Department of Human Services v. C. J. T.
258 Or. App. 57
| Or. Ct. App. | 2013Background
- Mother was custodial parent of three children (ages 1, 9, 10). DHS issued a protective action May 24, 2012, and filed dependency petitions June 4, 2012.
- DHS alleged four grounds for jurisdiction, but the juvenile court rested jurisdiction solely on the allegation that mother’s alcohol and/or controlled-substance use (focused on marijuana) interfered with parenting.
- Evidence: children and two fathers testified they smelled or saw marijuana in mother’s house; testimony placed last use in March or April 2012. Mother testified last used in March/April 2012.
- Mother submitted three July 2012 drug tests; two negative and one diluted specimen. Jurisdictional hearing occurred July 30, 2012.

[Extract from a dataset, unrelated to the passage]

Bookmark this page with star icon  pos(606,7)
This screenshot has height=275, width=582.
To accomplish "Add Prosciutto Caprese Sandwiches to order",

- Trial court found the substance-use allegation proven by a preponderance of the evidence and took jurisdiction. Mother appealed challenging sufficiency of evidence of current use and nexus to present risk.
Issues
| Issue | Plaintiff's Argument | Defendant's Argument | Held |
|---|---|---|---|
| Whether past marijuana use justified jurisdiction under ORS 419B.100(1)(c) | Mother: DHS failed to show use after April 2012 or any current risk; reliance on past use is speculative | DHS: Past use and reports from children and others support finding of risk to welfare | Reversed — past marijuana use without evidence of current use or nexus to present harm insufficient for jurisdiction |
| Whether DHS proved a nexus between mother’s substance use and a current threat of serious loss or injury | Mother: No evidence linking past use to neglectful acts or present threat; other allegations were found insufficient | DHS: Exposure and reports create reasonable likelihood of harm (court below accepted this) | Reversed — record lacks evidence connecting past use to a contemporaneous risk of serious harm |
| Whether negative July 2012 drug tests defeat finding of current use | Mother: Negative tests (two negatives, one diluted) support no current use | DHS: Argued overall testimonial and circumstantial evidence show risk | Court: Negative tests and timing of last admitted use showed no legally sufficient proof of use at hearing time |
Key Cases Cited
- Dept. of Human Services v. N. P., 257 Or App 633 (discussing standard of review and viewing evidence in light most favorable to trial court)
- Dept. of Human Services v. M. Q., 253 Or App 776 (defining "endanger" as a current threat of serious loss or injury)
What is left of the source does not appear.